━━━ EXCERPT PROVIDED

God forbid! I think there’d be war before that happened. It might be a short war, but we’d certainly fight to the death before letting golf courses in California and Arizona use up all our water.

Anyway, just wanted to point out the highlights of that interview. It’s a chilling sign that there are actually companies putting much thought into this water issue, and doing so as a response to real crises, as the Red Herring article outlines:

“The United Nations Educational, Scientific and Cultural Organization (UNESCO) predicts that by 2025 the global demand for clean water will increase 20 per cent for agriculture, 50 per cent for industry and 80 per cent for domestic consumption,” the article states.

“Affordable water is not a problem confined to countries in the developing world such as India and China. Southern Europe, Israel, the western part of the United States, the Middle East, and areas of southeast Asia such as Singapore all suffer from increasing pressure on scarce water resources.”

In fact Red Herring has a broad 8-part series on this issue. In addition to the overview link provided above, here are the other 7 links: water shortage in United StatesIsrael, China, Africa, India, Europe, and, finally how nanotech can help ease the problem.

There are two issues here, of course. The first is turning dirty water into clean water, which the Red Herring series addresses. And then there’s getting clean water to the places that need it, which is what Dane is talking about.

It all makes for interesting discussion and debate, particularly coming from a country with relatively abundent fresh water resources that, over time, we’re going to need to responsibly manage and fiercely protect.

Xantrex share buy-back an expression of confidence

Shares of Xantrex Technology shot up as much as 25 per cent today after the company said it would buy back up to 10 per cent of its public float on the open market. It closed the day up 18 per cent to $6.20. Why is this good news?

Well, obviously management thinks the company’s stock is undervalued, and considering it was trading at less than 1X revenue that would be a rational assessment. Fact is, since going public Xantrex has been a profitable company, with the exception of the last quarter. If you consider this a rough patch in an otherwise smooth road, there’s no reason why this stock should be trading at less than $6, let alone $10 or higher. Management, which has capital and is looking for acquisitions, is basically saying that Xantrex shares offer the best value on the market right now relative to peers in the field. It’s also a signal by management that it considers the company’s current woes a temporary event. Investors should interpret this as a reason to be confident in the company.

━━━━━━

EXERCISE BRIEF:
Summarize the excerpt in three sentences.

━━━ SOURCE MATERIAL

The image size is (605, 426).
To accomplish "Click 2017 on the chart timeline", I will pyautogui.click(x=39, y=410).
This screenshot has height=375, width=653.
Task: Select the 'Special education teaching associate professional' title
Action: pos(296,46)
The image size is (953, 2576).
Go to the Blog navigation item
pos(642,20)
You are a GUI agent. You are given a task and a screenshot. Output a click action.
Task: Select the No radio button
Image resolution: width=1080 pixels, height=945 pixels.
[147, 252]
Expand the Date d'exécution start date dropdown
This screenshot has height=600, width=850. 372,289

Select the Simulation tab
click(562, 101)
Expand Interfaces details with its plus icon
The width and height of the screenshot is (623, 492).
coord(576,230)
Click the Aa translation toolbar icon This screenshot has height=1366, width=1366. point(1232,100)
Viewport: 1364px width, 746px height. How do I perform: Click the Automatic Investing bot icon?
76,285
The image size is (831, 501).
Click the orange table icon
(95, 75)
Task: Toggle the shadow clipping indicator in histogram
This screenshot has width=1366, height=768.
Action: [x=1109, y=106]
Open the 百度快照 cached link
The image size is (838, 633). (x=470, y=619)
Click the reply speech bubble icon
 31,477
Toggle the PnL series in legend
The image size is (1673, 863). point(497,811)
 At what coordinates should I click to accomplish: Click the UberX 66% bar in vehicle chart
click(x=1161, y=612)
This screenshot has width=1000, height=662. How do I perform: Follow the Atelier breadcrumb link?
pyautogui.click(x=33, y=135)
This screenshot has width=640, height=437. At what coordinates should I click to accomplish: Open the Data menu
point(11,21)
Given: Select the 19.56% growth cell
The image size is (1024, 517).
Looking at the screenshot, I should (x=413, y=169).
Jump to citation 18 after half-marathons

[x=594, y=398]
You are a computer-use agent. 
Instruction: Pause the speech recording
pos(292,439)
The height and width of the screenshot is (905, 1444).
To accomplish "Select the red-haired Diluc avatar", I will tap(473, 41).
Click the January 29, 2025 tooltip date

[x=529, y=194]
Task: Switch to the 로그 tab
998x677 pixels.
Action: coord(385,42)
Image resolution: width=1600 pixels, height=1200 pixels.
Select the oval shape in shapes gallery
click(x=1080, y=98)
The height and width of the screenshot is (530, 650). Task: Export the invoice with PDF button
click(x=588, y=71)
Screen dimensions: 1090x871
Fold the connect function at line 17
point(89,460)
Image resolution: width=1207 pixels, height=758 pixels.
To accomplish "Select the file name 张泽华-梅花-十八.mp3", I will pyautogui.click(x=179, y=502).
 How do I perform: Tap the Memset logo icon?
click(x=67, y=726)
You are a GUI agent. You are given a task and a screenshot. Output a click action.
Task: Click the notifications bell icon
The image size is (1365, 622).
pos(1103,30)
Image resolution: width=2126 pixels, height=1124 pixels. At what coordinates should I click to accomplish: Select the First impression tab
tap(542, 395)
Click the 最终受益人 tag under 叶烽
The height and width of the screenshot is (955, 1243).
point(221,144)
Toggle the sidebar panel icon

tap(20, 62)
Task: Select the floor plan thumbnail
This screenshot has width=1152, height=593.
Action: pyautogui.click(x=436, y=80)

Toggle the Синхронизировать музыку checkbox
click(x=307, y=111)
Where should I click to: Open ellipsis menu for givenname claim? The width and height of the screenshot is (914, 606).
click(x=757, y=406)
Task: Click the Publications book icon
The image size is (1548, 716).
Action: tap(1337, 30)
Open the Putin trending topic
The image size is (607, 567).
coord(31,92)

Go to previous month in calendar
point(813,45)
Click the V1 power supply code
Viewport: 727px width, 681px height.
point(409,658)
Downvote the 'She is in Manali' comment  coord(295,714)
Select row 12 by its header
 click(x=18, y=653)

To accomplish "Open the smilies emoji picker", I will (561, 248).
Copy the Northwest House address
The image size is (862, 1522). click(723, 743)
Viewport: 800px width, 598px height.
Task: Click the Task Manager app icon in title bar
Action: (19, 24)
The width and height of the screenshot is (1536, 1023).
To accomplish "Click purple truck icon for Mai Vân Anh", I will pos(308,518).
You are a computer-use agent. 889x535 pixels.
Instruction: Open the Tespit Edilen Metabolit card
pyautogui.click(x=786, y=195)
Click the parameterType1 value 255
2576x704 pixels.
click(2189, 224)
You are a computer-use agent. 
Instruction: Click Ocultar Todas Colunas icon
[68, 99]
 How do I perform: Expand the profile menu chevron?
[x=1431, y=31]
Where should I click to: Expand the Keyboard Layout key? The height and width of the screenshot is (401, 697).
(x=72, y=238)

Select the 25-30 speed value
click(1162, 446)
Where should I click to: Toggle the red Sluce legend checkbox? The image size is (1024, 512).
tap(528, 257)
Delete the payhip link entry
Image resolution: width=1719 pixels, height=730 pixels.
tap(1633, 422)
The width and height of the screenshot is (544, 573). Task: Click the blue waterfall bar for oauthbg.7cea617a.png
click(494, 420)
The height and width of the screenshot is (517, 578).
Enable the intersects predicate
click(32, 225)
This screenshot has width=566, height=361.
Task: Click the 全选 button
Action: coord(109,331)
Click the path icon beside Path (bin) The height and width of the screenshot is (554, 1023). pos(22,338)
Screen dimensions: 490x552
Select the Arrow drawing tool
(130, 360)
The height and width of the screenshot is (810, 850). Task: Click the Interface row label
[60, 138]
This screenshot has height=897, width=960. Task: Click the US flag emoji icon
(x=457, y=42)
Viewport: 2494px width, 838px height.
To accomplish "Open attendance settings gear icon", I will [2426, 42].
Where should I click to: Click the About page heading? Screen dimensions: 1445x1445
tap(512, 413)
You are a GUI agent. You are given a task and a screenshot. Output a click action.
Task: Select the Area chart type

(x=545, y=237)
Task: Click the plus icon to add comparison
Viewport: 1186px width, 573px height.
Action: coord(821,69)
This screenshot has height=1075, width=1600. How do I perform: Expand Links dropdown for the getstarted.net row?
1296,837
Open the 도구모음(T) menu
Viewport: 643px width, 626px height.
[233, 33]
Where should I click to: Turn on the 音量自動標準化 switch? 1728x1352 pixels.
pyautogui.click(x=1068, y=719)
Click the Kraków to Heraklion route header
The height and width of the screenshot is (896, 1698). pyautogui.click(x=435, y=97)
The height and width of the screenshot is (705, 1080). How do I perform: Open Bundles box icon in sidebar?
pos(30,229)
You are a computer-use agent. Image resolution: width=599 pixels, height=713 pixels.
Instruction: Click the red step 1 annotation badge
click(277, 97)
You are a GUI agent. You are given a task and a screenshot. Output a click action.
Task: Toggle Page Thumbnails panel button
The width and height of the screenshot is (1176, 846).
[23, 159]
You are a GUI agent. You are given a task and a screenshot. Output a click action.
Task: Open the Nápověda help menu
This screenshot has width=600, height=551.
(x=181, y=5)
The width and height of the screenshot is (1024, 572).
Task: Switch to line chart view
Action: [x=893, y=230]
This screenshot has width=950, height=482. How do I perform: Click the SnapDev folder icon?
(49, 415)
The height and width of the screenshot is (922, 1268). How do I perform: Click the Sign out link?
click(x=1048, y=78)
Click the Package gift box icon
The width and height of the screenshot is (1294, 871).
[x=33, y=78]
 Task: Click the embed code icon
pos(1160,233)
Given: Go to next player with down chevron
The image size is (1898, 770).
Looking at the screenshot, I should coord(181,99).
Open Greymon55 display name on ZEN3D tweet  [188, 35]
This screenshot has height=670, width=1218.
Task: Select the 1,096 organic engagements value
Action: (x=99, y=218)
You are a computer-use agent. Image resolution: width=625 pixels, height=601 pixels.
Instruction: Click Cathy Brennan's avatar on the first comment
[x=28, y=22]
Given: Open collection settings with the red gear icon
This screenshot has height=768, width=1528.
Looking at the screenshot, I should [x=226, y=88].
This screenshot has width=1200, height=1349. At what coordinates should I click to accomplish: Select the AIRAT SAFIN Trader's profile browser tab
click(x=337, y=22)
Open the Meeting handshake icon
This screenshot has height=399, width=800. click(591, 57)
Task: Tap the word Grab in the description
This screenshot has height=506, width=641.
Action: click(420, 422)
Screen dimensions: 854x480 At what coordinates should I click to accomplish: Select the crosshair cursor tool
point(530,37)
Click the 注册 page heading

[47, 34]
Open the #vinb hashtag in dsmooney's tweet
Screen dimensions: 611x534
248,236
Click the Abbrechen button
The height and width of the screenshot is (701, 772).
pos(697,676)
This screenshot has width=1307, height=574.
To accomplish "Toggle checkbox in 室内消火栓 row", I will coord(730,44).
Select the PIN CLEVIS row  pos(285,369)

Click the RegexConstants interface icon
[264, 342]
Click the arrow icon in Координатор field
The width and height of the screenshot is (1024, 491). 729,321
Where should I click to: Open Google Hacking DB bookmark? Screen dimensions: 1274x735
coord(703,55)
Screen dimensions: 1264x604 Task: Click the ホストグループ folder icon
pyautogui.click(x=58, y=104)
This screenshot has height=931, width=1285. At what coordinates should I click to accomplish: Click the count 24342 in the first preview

━━━━━━

WRITTEN RESPONSE:
The excerpt says companies are giving serious thought to water as a response to real crises, citing a Red Herring article in which UNESCO predicts that by 2025 global demand for clean water will rise 20 percent for agriculture, 50 percent for industry and 80 percent for domestic consumption. It distinguishes two issues: turning dirty water into clean water, and getting clean water to the places that need it. It also reports that Xantrex Technology shares closed up 18 percent at $6.20 after the company said it would buy back up to 10 percent of its public float, which the writer takes as a sign that management considers the stock undervalued and its current woes temporary.